Lettre n° 196

Par la grâce de D.ieu,
19 Elloul 5705,

Au 'Hassid, érudit et craignant D.ieu,
le Rav I.(1), le Cho'het,

Je vous salue et vous bénis,

J'ai reçu votre lettre depuis bien longtemps et je vous demande de m'excuser de ma réponse si tardive, du fait de mes nombreuses activités. Vous trouverez, ci-joint, cette réponse, à mon humble avis.

Sur certains points, j'ai donné des explications qui, pour vous, sont sans doute inutiles, afin de rester fidèle à la présentation du Kovets, qui est également destiné à ceux qui possèdent uniquement une connaissance approximative de la 'Hassidout.

Je vous remercie de me confirmer que vous avez bien reçu cette lettre. Je suis surpris que vous n'utilisiez pas la rubrique des bonnes nouvelles fraternelles.

Vous recevrez un compte rendu de ce qui se passe ici par notre ami, monsieur Mindel(2).

Tous les 'Hassidim vous saluent. Je conclus en vous souhaitant d'être inscrit et scellé pour une bonne année, une Techouva immédiate et la délivrance immédiate,

Rav Mena'hem Schneerson,
Directeur du comité exécutif

Vous m'avez posé la question suivante:

"Dans le Torah Or Chemot, au discours intitulé «D.ieu lui dit: Qui a donné une bouche à l'homme?», l'Admour Hazaken écrit: «La bénédiction que l'on fait en accomplissant une Mitsva permet d'attirer la Lumière qui entoure(3), alors que l'accomplissement proprement dit révèle la Lumière profonde.

■ ■ ■ ■

Objet de l'exercice —
Écrivez la suite de la lettre adressée au Rav I. en reprenant juste après sa dernière phrase.

Extrait des données —
■ ■ ■ ■

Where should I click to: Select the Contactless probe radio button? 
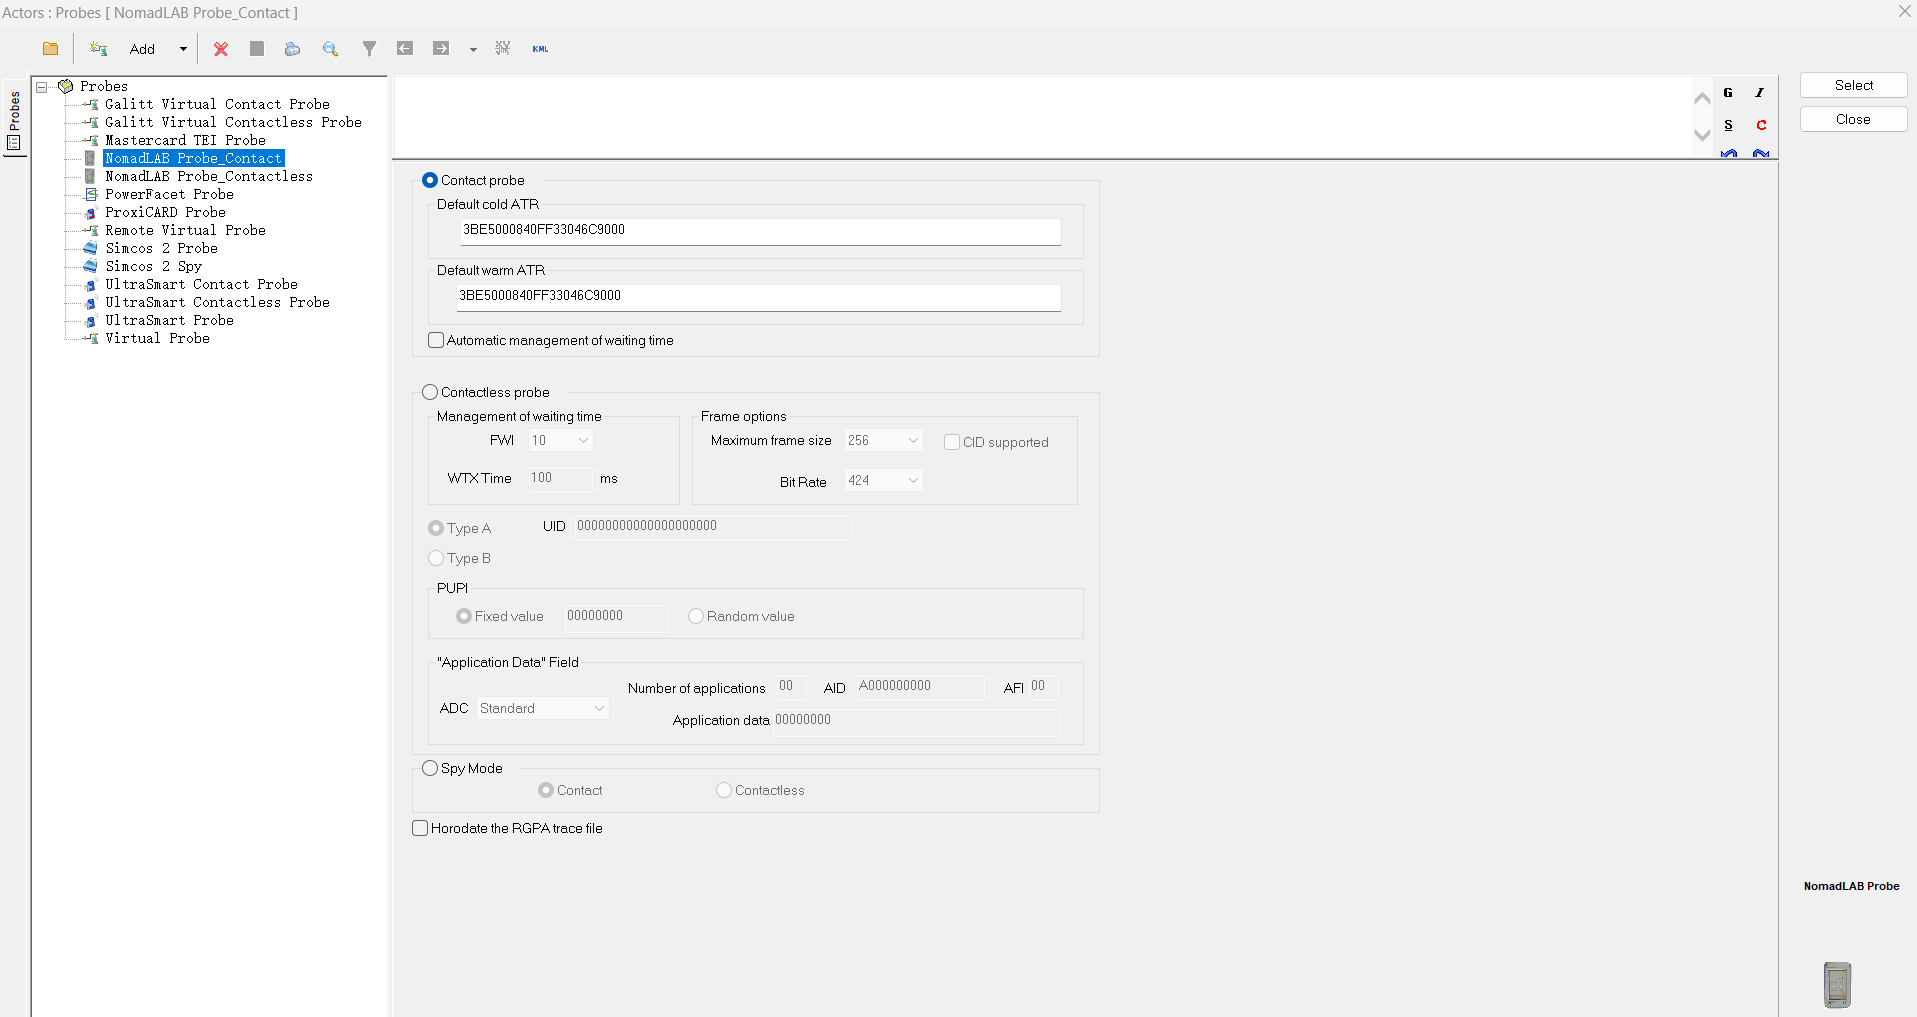430,392
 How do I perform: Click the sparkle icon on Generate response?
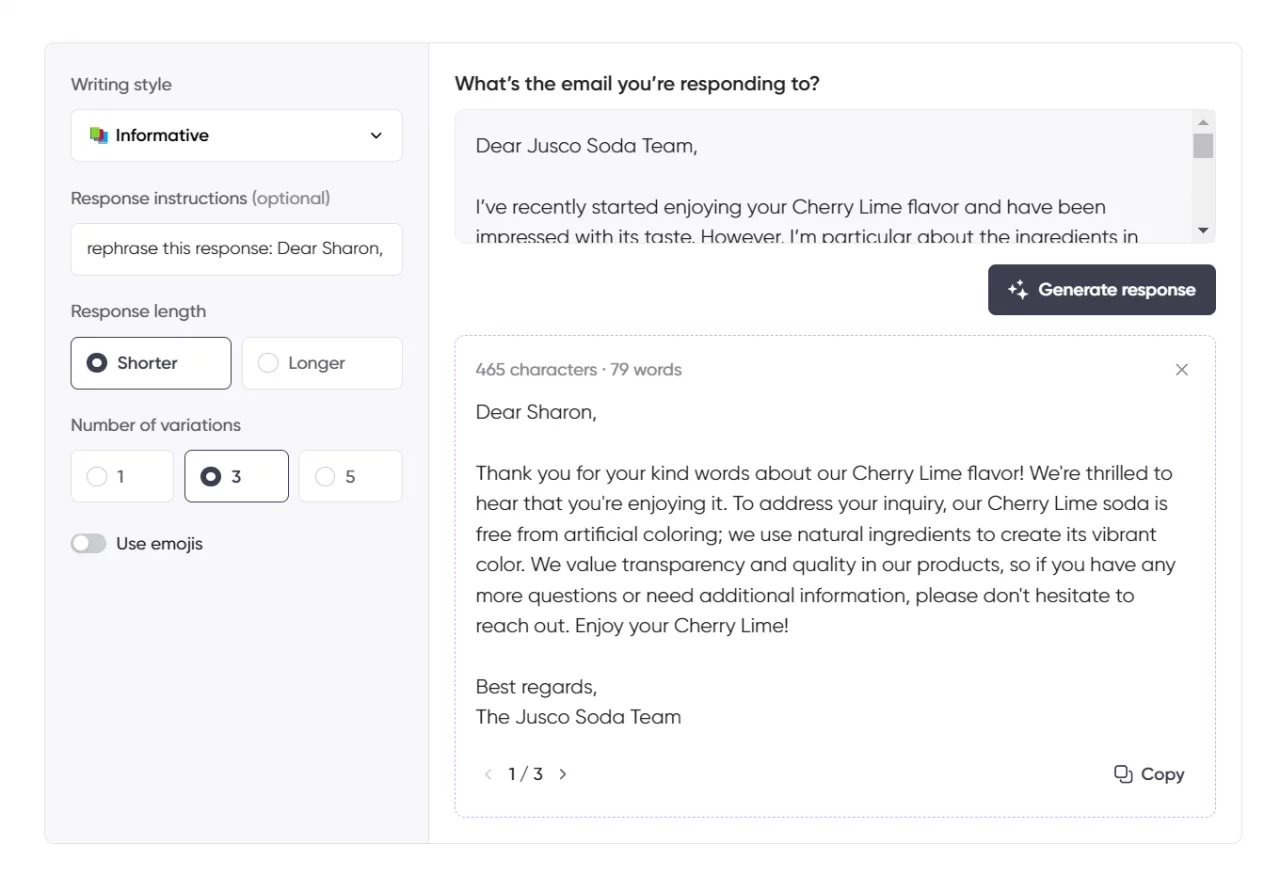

■ ■ ■ ■

Résultat produit —
Ceci explique la différence entre la coutume des Sefaradim et des Achkenazim à propos des Tefilin de la tête, pour déterminer s'il faut, en les mettant, réciter une bénédiction spécifique. En effet, la Lumière qui entoure obtenue par les Tefilin de la tête est particulièrement élevée. La coutume Séfarade est donc de ne pas dire cette bénédiction, car il est impossible de mettre en évidence une telle Lumière. Pour les Achkenazim, en revanche, cela est possible.»

On peut s'interroger sur cette affirmation. En effet, comment justifie-t-elle que l'on dise la bénédiction des Tefilin de la tête si l'on s'est interrompu après avoir mis ceux du bras? S'il est impossible d'attirer cette Lumière, elle ne peut sûrement pas être obtenue à la suite d'une interruption."

* * *

Voici ma réponse. Pour l'introduire, je préciserai, au préalable, la controverse qui existe entre les Sefaradim et les Achkenazim, à ce propos.

Il nous faut, en effet, comprendre les deux avis. Les Achkenazim pensent que l'on peut réciter la bénédiction en mettant les Tefilin de la tête et ainsi révéler la Lumière qui entoure les mondes. Les Sefaradim, par contre, considèrent, que nous sommes incapables de mettre en évidence une telle Lumière. Ils ne récitent donc pas la bénédiction.

En fait, cette formulation n'est pas exacte. Les Sefaradim reconnaissent également que la Lumière qui entoure se révèle. Ils pensent, cependant, qu'un tel processus ne peut être déclenché par l'action des hommes, mais qu'il apparaît de lui-même, à l'initiative de D.ieu. En effet, cette lumière est si élevée qu'aucun effort des hommes ne pourrait permettre de l'obtenir. Et c'est donc pour cela que l'on ne dit pas la bénédiction.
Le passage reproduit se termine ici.